*Text to read*
Galois’ last letter

By lieven

Trinities

Galois’ last letter
Arnold’s trinities
Arnold’s trinities version 2.0
the buckyball symmetries
Klein’s dessins d’enfant and the buckyball
the buckyball curve

“Ne pleure pas, Alfred ! J’ai besoin de tout mon courage pour mourir à vingt ans!”

We all remember the last words of Evariste Galois to his brother Alfred. Lesser known are the mathematical results contained in his last letter, written to his friend Auguste Chevalier, on the eve of his fatal duel. Here the final sentences :

Tu prieras publiquement Jacobi ou Gauss de donner leur avis non sur la verite, mais sur l’importance des theoremes.
Apres cela il se trouvera, j’espere, des gens qui trouvent leur profis a dechiffrer tout ce gachis.
Je t’embrasse avec effusion. E. Galois, le 29 Mai 1832

A major result contained in this letter concerns the groups $L_2(p)=PSL_2(\mathbb{F}_p)$ , that is the group of $2 \times 2$ matrices with determinant equal to one over the finite field $\mathbb{F}_p$ modulo its center. L_2(p) is known to be simple whenever $p \geq 5$ . Galois writes that L_2(p) cannot have a non-trivial permutation representation on fewer than p+1 symbols whenever p > 11 and indicates the transitive permutation representation on exactly symbols in the three ‘exceptional’ cases p=5,7,11 .

Let $\alpha = \begin{bmatrix} 1 & 1 \\ 0 & 1 \end{bmatrix}$ and consider for p=5,7,11 the involutions on $\mathbb{P}^1_{\mathbb{F}_p} = \mathbb{F}_p \cup \{ \infty \}$ (on which L_2(p) acts via Moebius transformations)

$\pi_5 = (0,\infty)(1,4)(2,3) \quad \pi_7=(0,\infty)(1,3)(2,6)(4,5) \quad \pi_{11}=(0,\infty)(1,6)(3,7)(9,10)(5,8)(4,2)$

(in fact, Galois uses the involution $~(0,\infty)(1,2)(3,6)(4,8)(5,10)(9,7)$ for p=11 ), then L_2(p) leaves invariant the set consisting of the involutions $\Pi = \{ \alpha^{-i} \pi_p \alpha^i~:~1 \leq i \leq p \}$ . After mentioning these involutions Galois merely writes :

Ainsi pour le cas de , l’equation modulaire s’abaisse au degre p.
En toute rigueur, cette reduction n’est pas possible dans les cas plus eleves.

*What is asked*
a – Copy word for word the part of the post on Galois' last letter that opens with the words containing "(in fact, Galois" and closes with "cas plus eleves.".
b – Extend the post on Galois' last letter, picking up right after its final sentence.
The data that comes next has no connection to the post on Galois' last letter.

*Provided material*

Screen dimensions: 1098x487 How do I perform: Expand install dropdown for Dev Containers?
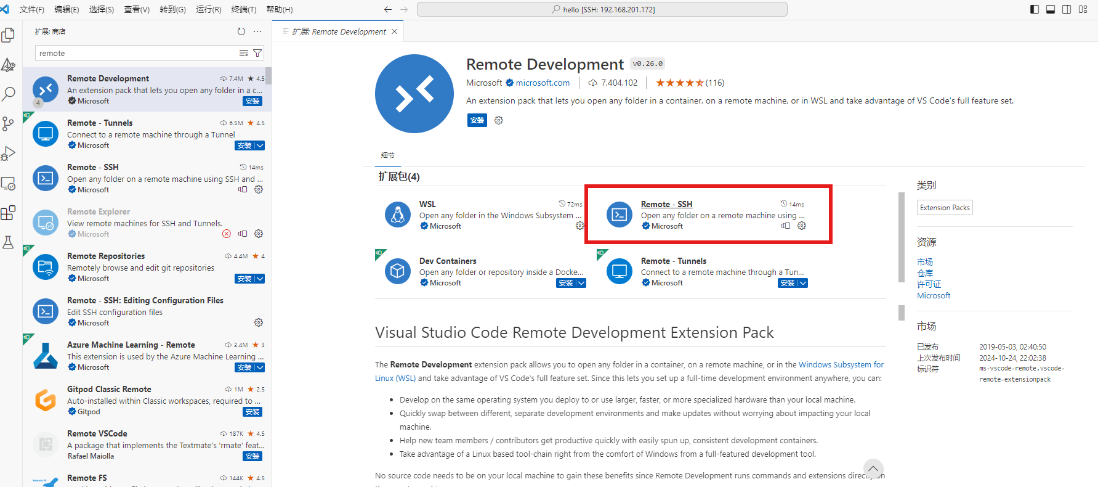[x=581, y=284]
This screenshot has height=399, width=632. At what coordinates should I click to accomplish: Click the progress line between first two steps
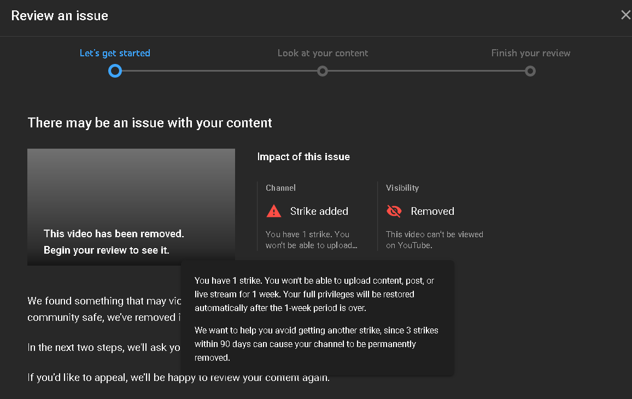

*Exercise answers*
a –
(in fact, Galois uses the involution $~(0,\infty)(1,2)(3,6)(4,8)(5,10)(9,7)$ for p=11 ), then L_2(p) leaves invariant the set consisting of the involutions $\Pi = \{ \alpha^{-i} \pi_p \alpha^i~:~1 \leq i \leq p \}$ . After mentioning these involutions Galois merely writes :

Ainsi pour le cas de , l’equation modulaire s’abaisse au degre p.
En toute rigueur, cette reduction n’est pas possible dans les cas plus eleves.

b –
Alternatively, one can deduce these permutation representation representations from group isomorphisms. As $L_2(5) \simeq A_5$ , the alternating group on 5 symbols, L_2(5) clearly acts transitively on 5 symbols.

Similarly, for p=7 we have $L_2(7) \simeq L_3(2)$ and so the group acts as automorphisms on the projective plane over the field on two elements $\mathbb{P}^2_{\mathbb{F}_2}$ aka the Fano plane, as depicted on the left.

This finite projective plane has 7 points and 7 lines and L_3(2) acts transitively on them.

For p=11 the geometrical object is a bit more involved. The set of non-squares in $\mathbb{F}_{11}$ is

$\{ 1,3,4,5,9 \}$

and if we translate this set using the additive structure in $\mathbb{F}_{11}$ one obtains the following 11 five-element sets

$\{ 1,3,4,5,9 \}, \{ 2,4,5,6,10 \}, \{ 3,5,6,7,11 \}, \{ 1,4,6,7,8 \}, \{ 2,5,7,8,9 \}, \{ 3,6,8,9,10 \},$

$\{ 4,7,9,10,11 \}, \{ 1,5,8,10,11 \}, \{ 1,2,6,9,11 \}, \{ 1,2,3,7,10 \}, \{ 2,3,4,8,11 \}$

and if we regard these sets as ‘lines’ we see that two distinct lines intersect in exactly 2 points and that any two distinct points lie on exactly two ‘lines’. That is, intersection sets up a bijection between the 55-element set of all pairs of distinct points and the 55-element set of all pairs of distinct ‘lines’. This is called the biplane geometry.

The subgroup of $S_{11}$ (acting on the eleven elements of $\mathbb{F}_{11}$ ) stabilizing this set of 11 5-element sets is precisely the group L_2(11) giving the permutation representation on 11 objects.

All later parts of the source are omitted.